Deep-sea fisheries use several types of gear that can damage seabed habitats and their fauna: bottom otter trawls, bottom longlines, deep midwater trawls, sink/anchor gillnets, pots and traps, and tanglenets (Clark and Koslow, 2007). None is exclusive to deep-sea fisheries, and hence the general types of impacts would be expected, a priori, to be similar to shelf fisheries. The most common techniques used in many deep-sea fisheries are bottom trawling and bottom longlines. The main difference to shallow-water trawl rigs is the size and weight of the groundgear: trawl doors can weigh up to 2000 kg, and nets designed for fishing on rough seabed at mid-ocean ridges or seamounts are frequently fitted with many bobbins or rock-hopper discs of 60 cm diameter or greater, weighing several tonnes.

Hence, although the amount of deep-sea fishing is much less than on the shelf, effects are, nevertheless, likely to be appreciable due to larger and heavier trawl gears used, and the very high intensity of fishing in localized areas on certain features, such as seamounts and ridges, where deep-sea fish aggregate (Clark et al., 2007).

Ecological impacts on seabed communities attributable to fishing in the deep sea are—in general terms—of the same type as documented in shallow systems (Gage et al., 2005; Clark and Koslow, 2007). Ploughing and scraping of the seabed and resuspension of sediment are likely to occur also in deep-sea habitats (and see other papers in this volume). In the following sections, we summarize some of the key impacts of demersal fishing in the deep sea on the physical environment and benthic fauna. General lessons from shelf work are sometimes included, but whenever possible we focus on results from deep-sea studies.

Few deep-sea studies have explicitly examined direct changes to substrate and topography of the seabed caused by fishing gear. Clark and Koslow (2007) summarized general impacts, which they noted depend on the gear type, its weight and rigging, as well as the nature of the substrate and the frequency of disturbance. In shelf habitats heavy trawl doors and sleds gouge, scrape and plough the seabed and homogenize unconsolidated sediments (Handley et al., 2014; Palanques et al., 2014). In the deep sea, trawling can alter the physical properties of surface sediments, either by thorough mixing of soft sediments, or by causing the erosion of upper layers, exposing denser, older sediments in the trawl path (Martin et al., 2014). Trawls can also uproot semi-buried glacial drop stones or boulders (Gage et al., 2005; Hall-Spencer et al., 2007). Line gears alter the seabed to a lesser extent due to their much narrower footprint; lines can, however, drag on the seabed stirring up sediments (Ewing and Kilpatrick, 2014). Trawl gear mobilizes sediments creating plumes of particles in their wake (O'Neill et al., 2013) which are typically 2–4 m high (Palanques et al., 2001; Durrieu de Madron et al., 2005), and 120–150 m in width depending on the size of trawl gear (Bradshaw et al., 2012). In low-current deep-sea environments, these can disperse very slowly over large distances (Bluhm, 2001; Rolinski et al., 2001), and potentially affect areas well beyond, and deeper than the area of the fishery (Black and Parry, 1999; Martin et al., 2014). O'Neill and Summerbell (2011) estimated that a typical Scottish demersal trawl would suspend up to 3 kg m−2 of sediment between the trawl doors, and trawling-induced sediment gravity flows can remove large volumes of sediment from the shelf (Puig et al., 2012).

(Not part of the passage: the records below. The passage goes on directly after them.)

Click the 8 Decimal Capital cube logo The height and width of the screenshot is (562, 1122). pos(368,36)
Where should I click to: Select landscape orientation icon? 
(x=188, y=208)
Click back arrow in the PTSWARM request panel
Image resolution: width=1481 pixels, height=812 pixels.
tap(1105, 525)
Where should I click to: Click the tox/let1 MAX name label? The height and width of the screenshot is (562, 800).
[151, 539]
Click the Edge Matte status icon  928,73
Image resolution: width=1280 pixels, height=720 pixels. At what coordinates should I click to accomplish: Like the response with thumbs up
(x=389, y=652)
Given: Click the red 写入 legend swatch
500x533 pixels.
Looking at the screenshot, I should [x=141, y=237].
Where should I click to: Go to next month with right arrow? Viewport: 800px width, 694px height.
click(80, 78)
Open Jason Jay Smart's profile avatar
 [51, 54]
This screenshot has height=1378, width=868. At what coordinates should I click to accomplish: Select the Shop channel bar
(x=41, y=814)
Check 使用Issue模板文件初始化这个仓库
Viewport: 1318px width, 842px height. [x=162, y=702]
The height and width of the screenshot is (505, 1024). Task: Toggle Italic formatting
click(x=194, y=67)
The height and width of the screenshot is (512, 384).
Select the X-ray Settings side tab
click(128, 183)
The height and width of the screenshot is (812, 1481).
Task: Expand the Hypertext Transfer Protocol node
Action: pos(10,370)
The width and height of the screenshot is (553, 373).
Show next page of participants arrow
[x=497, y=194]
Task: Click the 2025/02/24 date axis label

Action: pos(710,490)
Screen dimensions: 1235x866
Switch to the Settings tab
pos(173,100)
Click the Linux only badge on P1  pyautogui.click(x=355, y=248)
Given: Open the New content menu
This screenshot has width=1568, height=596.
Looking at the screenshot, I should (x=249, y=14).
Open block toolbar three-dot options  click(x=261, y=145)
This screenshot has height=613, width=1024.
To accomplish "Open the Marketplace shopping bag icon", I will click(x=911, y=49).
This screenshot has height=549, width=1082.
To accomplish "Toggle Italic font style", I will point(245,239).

Compared with inshore fisheries, it is likely that deep-sea trawling and lining have very similar effects on the seabed. The main difference would be the heavier groundgear often used in deep-sea fisheries on rough-bottom habitat such as seamounts, which can increase the depth of gouging in areas of soft sediment. The physical effects can also remain longer than in shallow shelf waters. Whereas trawl door gouges and tracks can often disappear from shallower sandy substrate after just a few months (Lokkeborg and Fossa, 2011) or 1–2 years in mud substrate (Ball et al., 2000), in the deep sea the physical scars can remain much longer. Clear marks from orange roughy trawling on soft-sediment areas were visible 5 years after fishing ceased on several seamount features off New Zealand (Clark et al., 2010a).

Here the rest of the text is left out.